**Tasks to complete**
A. In the jokes, what does the speaker say they will make illegal if they win the Powerball?
B. Copy out the entries from their first line through the line that holds "[x=271, y=28]", both ends included, leaving out the pictures.

When Santa’s helpers take pics of themselves is it called an Elfie?
Let’s ask the Ouija board a question. Is my wife’s meatloaf good? *pointer moves to NO* You see, Debra? No I did not move it myself
you’re born holding the world record for “newest baby” but the very first thing you do is lose that record to a newer baby. welcome to life.
God: I’m calling this a horse
Angel: Wow you’re so clever, creating an animal that can pull carriages, transport goods, and can help plow the fields!
God *just wanted a chair that can run* thanks
We caught and released a snake so it can scare the crap out of us in the basement on a different day
My testicles are in The Guinness Book of Records. Got a few minutes before the librarian sees me.
Your restraining order says NO
But your lazy eye says…….maybe later.
If I win the Powerball, I’m going to make golf illegal.
The best thing about Twitter is that I can reveal my deepest and darkest secrets and you dumbasses think I’m joking.

**Material provided**
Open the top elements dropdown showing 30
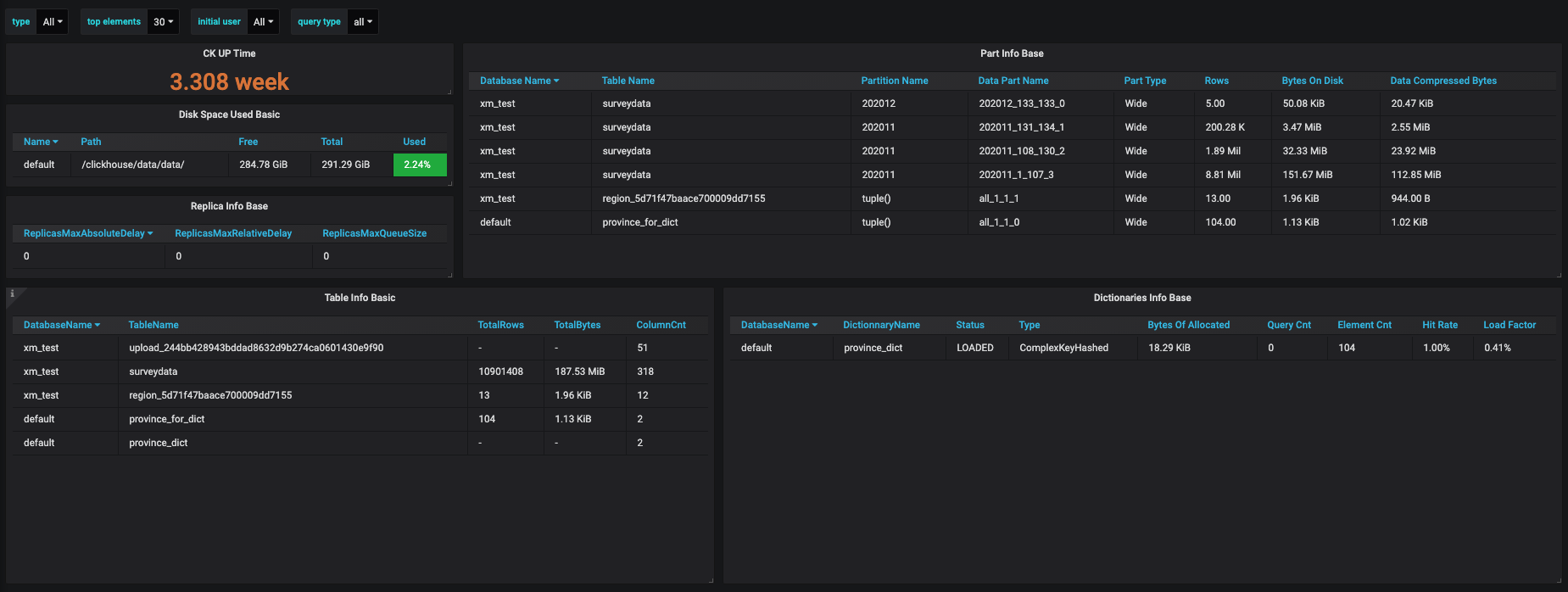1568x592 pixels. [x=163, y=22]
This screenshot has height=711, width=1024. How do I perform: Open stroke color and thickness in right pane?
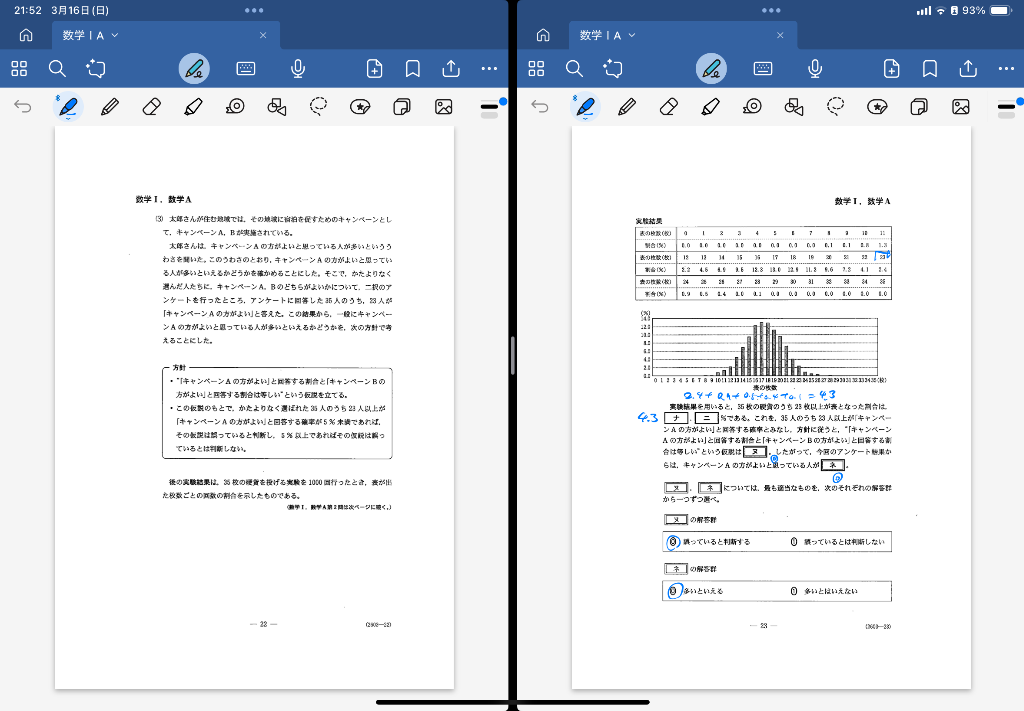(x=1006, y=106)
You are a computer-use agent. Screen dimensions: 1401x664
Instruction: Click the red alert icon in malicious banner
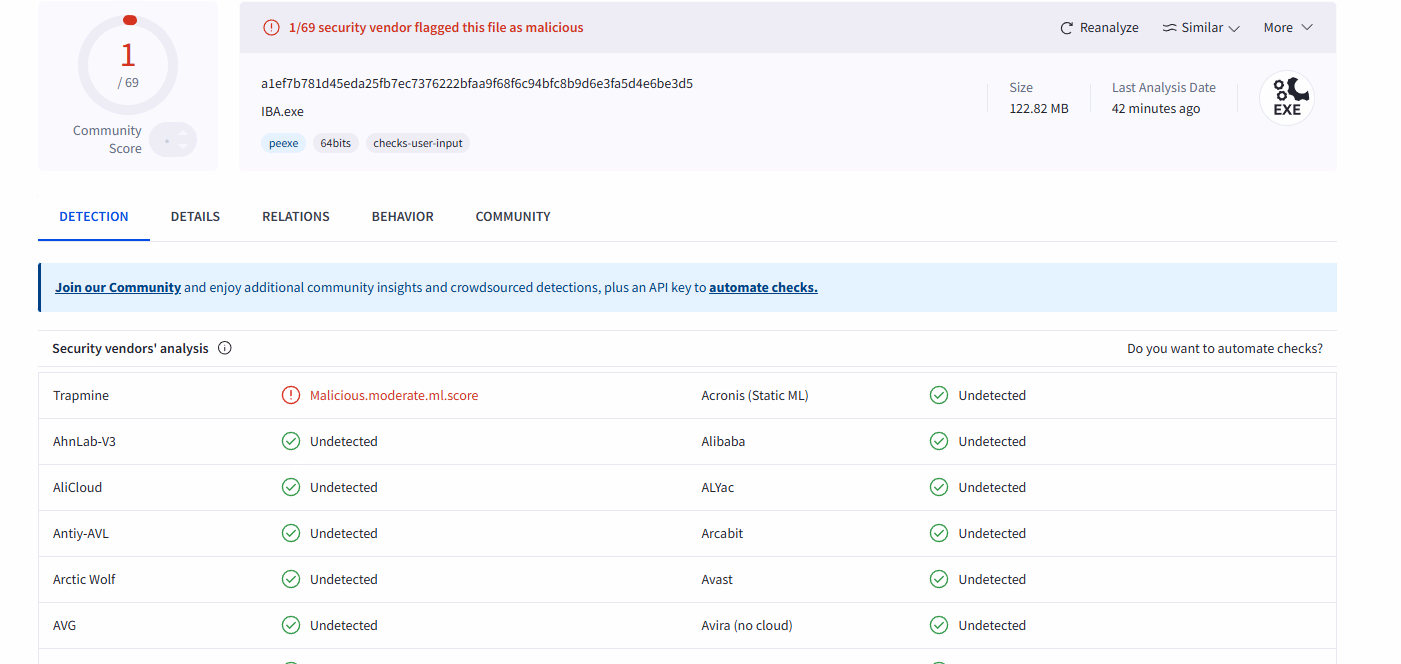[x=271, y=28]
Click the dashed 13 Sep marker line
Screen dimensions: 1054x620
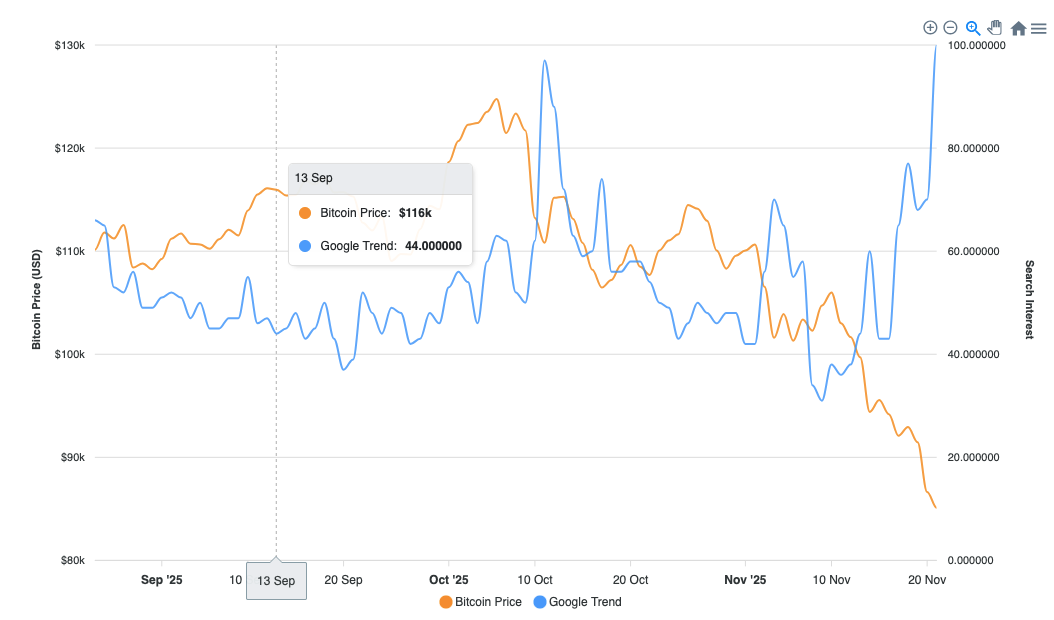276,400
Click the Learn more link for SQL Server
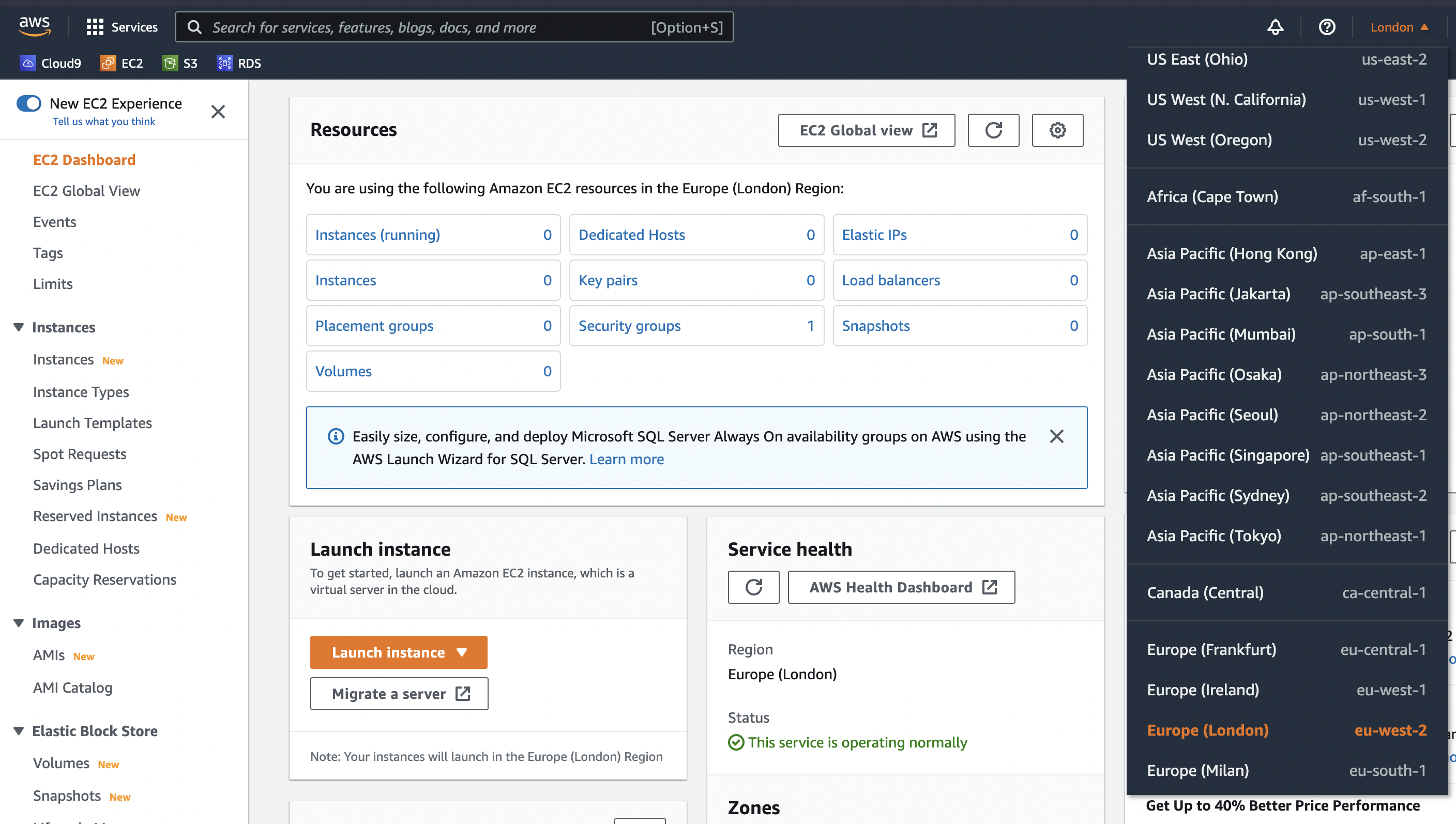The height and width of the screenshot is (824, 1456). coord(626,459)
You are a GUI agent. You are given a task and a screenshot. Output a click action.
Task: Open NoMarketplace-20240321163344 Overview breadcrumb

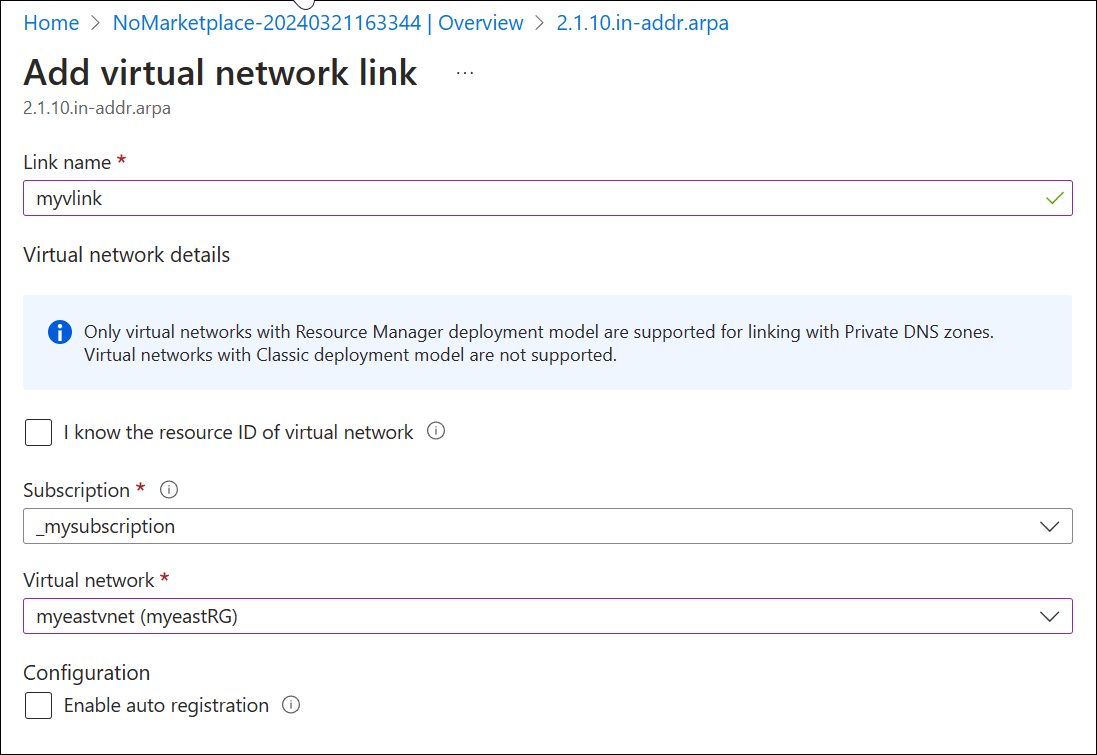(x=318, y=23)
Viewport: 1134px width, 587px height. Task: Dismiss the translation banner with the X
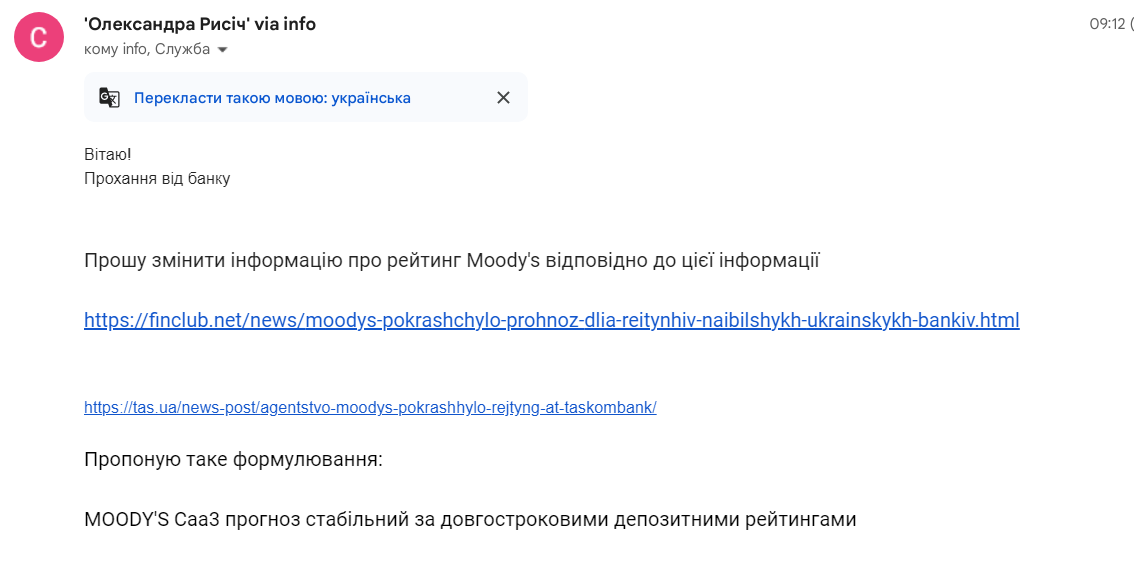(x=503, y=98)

**Solutions to each task**
A. Golf.

B.
Open the top elements dropdown showing 30
1568x592 pixels. [x=163, y=22]
This screenshot has height=711, width=1024. How do I perform: Open stroke color and thickness in right pane?
(x=1006, y=106)
You are a computer-use agent. Screen dimensions: 1401x664
Instruction: Click the red alert icon in malicious banner
[x=271, y=28]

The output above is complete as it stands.